American Antiquarian Society | "Phillis Wheatley Peters in Material Memory"

A black, white, and light blue striped header image with the words American Antiquarian Society Phillis Wheatley Peters in Material Memory

Early today — Wednesday, March 22 — at 4:00 p.m., I attended the webinar “Phillis Wheatley Peters in Material Memory” hosted by the American Antiquarian Society (AAS) in Worcester, MA. This talk featured five speakers who each held a unique perspective on the life and work of Revolutionary War era African-American poet Phillis Wheatley Peters.

The first presentation was given by Honorée Fanonne Jeffers, an English professor at the University of Oklahoma and author of The Age of Phillis, published by Wesleyan University Press in 2020 and long-listed for the 2020 National Book Award in Poetry. Jeffers described her first encounter with the works of Wheatley Peters while an English student at Talladega College, an HBCU in Alabama. In 2003, she read The Trials of Phillis Wheatley by Dr. Henry Louis Gates, Jr. When Jeffers became a Robert and Charlotte Baron Artist Fellow at the AAS in July 2009, she read the memoir of Margaretta Matilda Odell, a White woman and friend of the Wheatley family who created an unflattering and likely untrue portrait of Wheatley Peters and her husband, John Peters. The experience, along with the chance to hold a first edition printing of Wheatley Peters’ poems, inspired Jeffers to write her own book.
*****
→ **REQUIREMENT A**:
In the webinar recap, where was Honorée Fanonne Jeffers a student when she first came across Wheatley Peters' writing?
→ **REQUIREMENT B**:
Extend the webinar recap past its last sentence by one more paragraph.

→ **DATASET CONTENT**:
*****
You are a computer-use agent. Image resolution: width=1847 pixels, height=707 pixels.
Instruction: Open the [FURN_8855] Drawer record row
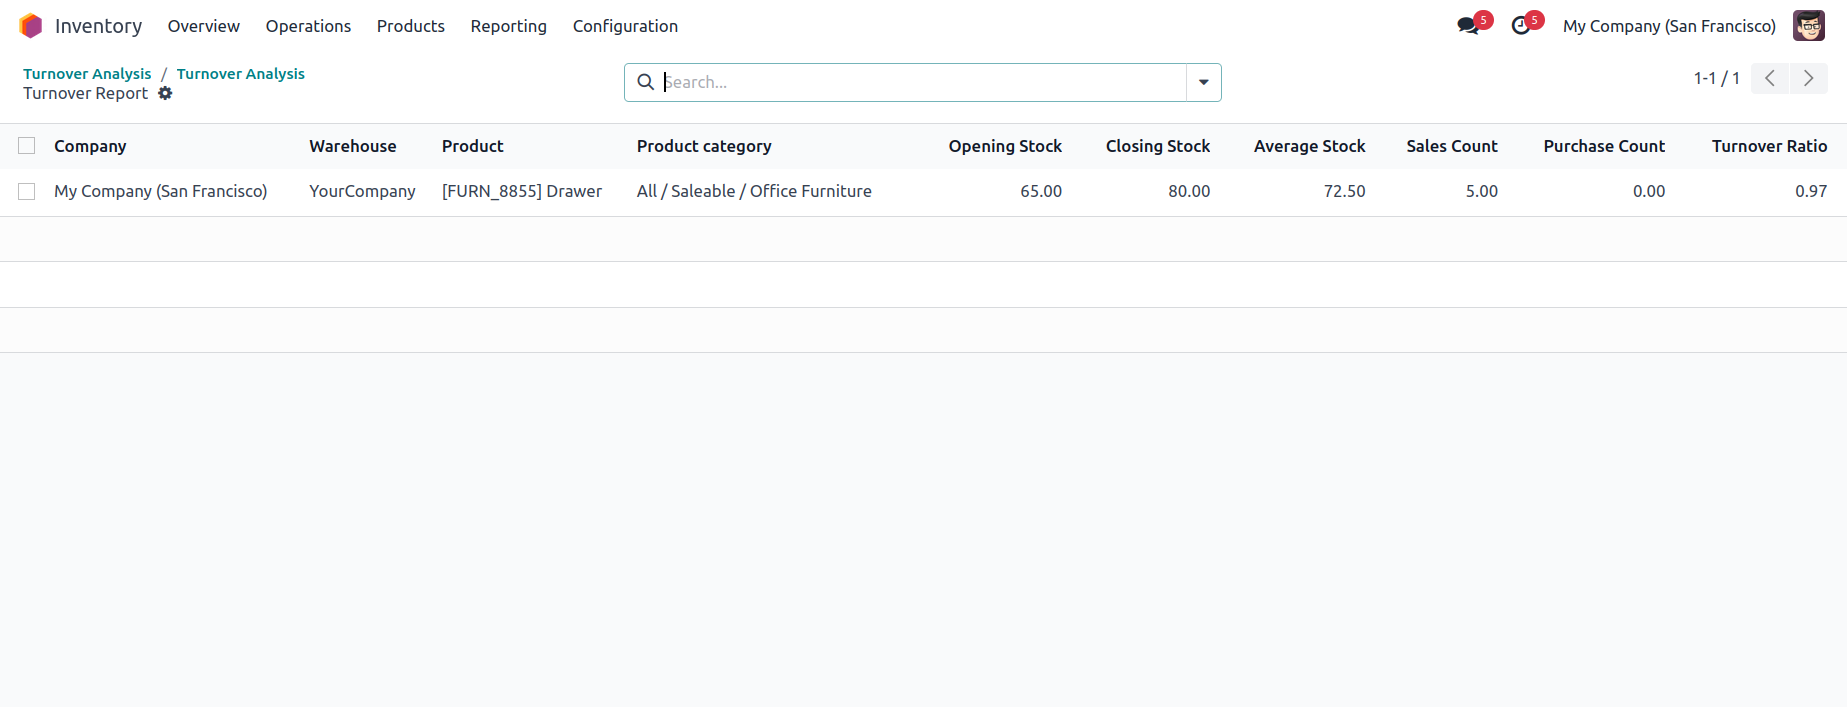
*****
→ **TASK ANSWER A**:
Talladega College, an HBCU in Alabama.

→ **TASK ANSWER B**:
The second presenter was Dr. Barbara McCaskill, an English professor at the University of Georgia and author on multiple books on African American Literature. Dr. McCaskill explained how the work of Wheatley Peters differed from works of similar authors. While many books published during the late 18th and early 19th century included a quotation from Old Testament prophets telling readers to heed an angry God, and books written by abolitionist or African American authors quoted other abolitionists, Wheatley Peters quoted herself. Dr. McCaskill described this decision as a “subversive strategy” for Wheatley Peters to prove that she had authority and the power to speak for herself. This strategy was mimicked by later writers, especially those who wrote slave narratives or fugitive narratives. Author Harriet Ann Jacobs included her own words alongside those from the book of Isaiah in Incidents in the Life of a Slave Girl. Admirers of Wheatley Peters’ poetry included printer and bookseller Isaac Knapps, an abolitionist and collaborator with William Lloyd Garrison in Boston. Knapps sold books written by Olaudah Equiano, Charles Ball, and John Gabriel Stedman. Knapp and Garrison reprinted most of Wheatley Peters’ poems in the Liberator, their abolitionist newspaper, along with works of other women, including Sarah Moore Grimké and Lydia Maria Child. Dr. McCaskill emphasized how “19th century activism and reform benefited from participation of American women”.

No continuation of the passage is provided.